IPHONE 14 PLUS VS IPHONE 15 PLUS
The iterative nature of iPhone releases has received a lot of attention. Much of the criticism is accurate: Tim Cook and his team would rather gently push hardware perfection than unveil a brand-new breakthrough each time they stand on stage. Although this guarantees Apple will always have a new, dependable smartphone to offer enthusiastic smartphone customers, it presents a few issues for end users.
It might be challenging to determine when to switch to a new phone or stick with their present model, as each new iPhone takes modest steps toward additional features and functionality: Is it worthwhile to upgrade to an iPhone 15 Plus if you now possess an iPhone 14 Plus, for instance? These two superb cellphones are nearly identical to one another. But, the little variations could be sufficient to persuade you to forgo your 14 Plus in favor of Apple’s capacious, powerful late-model iPhone 15 Plus.
We’re here to assist you in choosing by highlighting the key distinctions.

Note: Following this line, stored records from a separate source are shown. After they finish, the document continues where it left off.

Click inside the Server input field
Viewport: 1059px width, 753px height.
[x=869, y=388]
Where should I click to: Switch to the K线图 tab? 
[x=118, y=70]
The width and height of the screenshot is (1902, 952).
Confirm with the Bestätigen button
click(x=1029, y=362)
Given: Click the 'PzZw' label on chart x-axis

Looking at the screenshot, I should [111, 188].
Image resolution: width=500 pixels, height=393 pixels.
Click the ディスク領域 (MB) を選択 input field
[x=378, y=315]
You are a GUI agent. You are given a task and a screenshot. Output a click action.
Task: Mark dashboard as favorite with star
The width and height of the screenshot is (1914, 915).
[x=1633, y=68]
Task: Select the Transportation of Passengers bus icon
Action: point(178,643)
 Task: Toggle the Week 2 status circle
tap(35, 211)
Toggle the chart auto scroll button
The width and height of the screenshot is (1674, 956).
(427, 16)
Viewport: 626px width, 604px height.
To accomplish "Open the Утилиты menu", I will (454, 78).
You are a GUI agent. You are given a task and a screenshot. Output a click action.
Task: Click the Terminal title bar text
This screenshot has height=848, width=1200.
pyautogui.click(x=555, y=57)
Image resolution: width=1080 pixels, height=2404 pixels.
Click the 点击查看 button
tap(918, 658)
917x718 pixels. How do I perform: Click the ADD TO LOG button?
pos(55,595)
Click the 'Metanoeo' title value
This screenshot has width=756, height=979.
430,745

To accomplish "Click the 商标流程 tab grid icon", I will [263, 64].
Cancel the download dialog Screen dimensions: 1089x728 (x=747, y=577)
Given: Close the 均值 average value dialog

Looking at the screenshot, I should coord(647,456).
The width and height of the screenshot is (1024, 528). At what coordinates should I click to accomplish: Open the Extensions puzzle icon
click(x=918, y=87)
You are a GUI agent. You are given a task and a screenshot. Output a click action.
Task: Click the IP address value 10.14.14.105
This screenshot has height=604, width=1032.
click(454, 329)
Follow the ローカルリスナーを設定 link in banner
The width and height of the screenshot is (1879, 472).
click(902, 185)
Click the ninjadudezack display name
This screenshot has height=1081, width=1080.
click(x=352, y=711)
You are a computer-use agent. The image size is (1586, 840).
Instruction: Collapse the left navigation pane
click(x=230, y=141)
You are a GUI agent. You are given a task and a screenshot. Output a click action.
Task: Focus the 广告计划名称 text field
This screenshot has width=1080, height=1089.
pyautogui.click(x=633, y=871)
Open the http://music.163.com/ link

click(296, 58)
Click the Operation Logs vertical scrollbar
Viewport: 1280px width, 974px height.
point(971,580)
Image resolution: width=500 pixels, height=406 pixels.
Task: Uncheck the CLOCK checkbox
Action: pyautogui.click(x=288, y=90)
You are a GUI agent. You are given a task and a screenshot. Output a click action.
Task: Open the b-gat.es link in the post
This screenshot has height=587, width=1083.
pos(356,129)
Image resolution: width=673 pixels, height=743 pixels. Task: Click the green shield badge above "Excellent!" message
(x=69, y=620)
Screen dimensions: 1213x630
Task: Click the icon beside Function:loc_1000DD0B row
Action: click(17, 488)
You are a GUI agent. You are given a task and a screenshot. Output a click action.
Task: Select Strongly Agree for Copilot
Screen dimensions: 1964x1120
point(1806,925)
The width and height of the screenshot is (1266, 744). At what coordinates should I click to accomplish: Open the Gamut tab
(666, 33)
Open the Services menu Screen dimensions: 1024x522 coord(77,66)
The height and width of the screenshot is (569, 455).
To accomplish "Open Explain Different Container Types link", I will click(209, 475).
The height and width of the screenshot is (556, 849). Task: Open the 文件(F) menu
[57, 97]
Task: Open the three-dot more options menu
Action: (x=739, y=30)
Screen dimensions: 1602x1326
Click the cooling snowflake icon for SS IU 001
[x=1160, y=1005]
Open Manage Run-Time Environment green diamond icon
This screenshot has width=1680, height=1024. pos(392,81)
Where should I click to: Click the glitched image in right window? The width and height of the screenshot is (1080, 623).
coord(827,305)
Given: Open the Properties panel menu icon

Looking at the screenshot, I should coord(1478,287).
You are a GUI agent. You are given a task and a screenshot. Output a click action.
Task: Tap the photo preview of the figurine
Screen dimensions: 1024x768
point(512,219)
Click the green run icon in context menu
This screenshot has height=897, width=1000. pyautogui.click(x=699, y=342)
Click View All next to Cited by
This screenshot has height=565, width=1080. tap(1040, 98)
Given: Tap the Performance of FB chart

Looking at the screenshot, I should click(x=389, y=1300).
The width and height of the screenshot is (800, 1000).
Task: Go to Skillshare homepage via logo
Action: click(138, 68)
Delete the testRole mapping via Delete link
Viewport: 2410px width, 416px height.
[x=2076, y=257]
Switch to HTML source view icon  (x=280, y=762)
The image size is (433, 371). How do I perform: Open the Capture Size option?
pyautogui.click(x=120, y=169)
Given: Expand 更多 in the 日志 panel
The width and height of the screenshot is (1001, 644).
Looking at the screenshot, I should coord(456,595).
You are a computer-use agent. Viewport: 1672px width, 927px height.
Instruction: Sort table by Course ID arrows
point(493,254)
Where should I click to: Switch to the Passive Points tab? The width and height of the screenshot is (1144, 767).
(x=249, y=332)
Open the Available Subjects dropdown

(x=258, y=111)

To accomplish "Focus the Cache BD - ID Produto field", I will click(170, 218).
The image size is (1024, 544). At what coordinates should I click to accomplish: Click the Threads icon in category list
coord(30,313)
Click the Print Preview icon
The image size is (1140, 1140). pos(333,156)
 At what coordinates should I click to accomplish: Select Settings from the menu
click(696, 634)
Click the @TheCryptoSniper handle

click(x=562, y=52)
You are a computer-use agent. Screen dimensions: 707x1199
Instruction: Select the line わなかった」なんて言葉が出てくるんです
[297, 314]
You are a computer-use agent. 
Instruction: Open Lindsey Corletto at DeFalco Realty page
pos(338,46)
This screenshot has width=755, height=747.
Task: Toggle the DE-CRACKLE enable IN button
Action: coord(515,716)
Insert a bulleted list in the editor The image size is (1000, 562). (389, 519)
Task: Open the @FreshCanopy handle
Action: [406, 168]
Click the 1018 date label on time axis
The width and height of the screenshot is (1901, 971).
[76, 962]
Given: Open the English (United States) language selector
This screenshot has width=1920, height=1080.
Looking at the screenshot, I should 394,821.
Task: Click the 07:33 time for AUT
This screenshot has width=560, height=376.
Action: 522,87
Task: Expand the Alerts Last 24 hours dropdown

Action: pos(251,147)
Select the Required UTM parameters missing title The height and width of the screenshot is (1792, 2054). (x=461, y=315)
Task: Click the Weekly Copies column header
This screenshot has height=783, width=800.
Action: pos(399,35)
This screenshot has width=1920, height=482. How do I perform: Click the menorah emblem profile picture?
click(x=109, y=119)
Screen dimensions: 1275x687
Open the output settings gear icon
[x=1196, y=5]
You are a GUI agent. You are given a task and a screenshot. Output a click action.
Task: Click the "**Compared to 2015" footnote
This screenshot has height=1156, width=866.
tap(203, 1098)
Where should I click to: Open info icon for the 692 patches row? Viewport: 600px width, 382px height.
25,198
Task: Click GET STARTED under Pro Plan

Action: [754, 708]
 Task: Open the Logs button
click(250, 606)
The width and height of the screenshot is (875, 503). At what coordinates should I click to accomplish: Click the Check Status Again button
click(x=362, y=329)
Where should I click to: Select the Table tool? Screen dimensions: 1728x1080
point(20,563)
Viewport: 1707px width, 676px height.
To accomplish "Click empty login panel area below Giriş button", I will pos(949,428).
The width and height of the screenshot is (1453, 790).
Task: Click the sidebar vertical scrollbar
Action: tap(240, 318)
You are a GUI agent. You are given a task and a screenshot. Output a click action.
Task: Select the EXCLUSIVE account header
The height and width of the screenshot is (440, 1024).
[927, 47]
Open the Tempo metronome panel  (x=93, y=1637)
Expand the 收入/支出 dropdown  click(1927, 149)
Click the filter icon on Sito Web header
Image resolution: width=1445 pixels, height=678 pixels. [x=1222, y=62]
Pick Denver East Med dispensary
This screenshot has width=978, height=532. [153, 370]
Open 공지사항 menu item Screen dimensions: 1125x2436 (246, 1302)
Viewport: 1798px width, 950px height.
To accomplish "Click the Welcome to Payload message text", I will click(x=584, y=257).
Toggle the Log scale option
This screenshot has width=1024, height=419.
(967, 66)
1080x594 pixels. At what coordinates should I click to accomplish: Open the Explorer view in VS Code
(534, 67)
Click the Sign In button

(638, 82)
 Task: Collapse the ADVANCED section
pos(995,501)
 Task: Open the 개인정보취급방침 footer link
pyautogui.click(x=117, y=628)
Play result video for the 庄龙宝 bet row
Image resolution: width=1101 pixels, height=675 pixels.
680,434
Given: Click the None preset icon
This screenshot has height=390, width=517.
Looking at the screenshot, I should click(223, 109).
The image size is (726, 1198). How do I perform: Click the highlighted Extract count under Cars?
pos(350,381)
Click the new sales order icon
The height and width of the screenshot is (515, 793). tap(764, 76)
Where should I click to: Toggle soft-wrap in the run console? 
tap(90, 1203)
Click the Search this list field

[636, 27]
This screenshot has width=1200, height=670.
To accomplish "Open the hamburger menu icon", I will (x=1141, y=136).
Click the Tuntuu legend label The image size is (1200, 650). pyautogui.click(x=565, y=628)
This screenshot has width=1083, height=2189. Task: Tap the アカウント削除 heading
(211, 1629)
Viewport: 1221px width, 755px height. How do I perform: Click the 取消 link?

Hey, Hey, Check out that Display
The display is one of a smartphone’s most crucial components. Given the exorbitant price Apple charges for one of its phones, consumers can anticipate a phone with a display that offers the best resolution possible along with clear, lifelike colors. Its refresh rate need to be high enough so that text and photos move smoothly via Apple News or Twitter (call it X, if you must); the contrast should be sufficiently sharp for your eyes to read. Thankfully, the iPhone 14 Plus and 15 Plus offer enough of this feature.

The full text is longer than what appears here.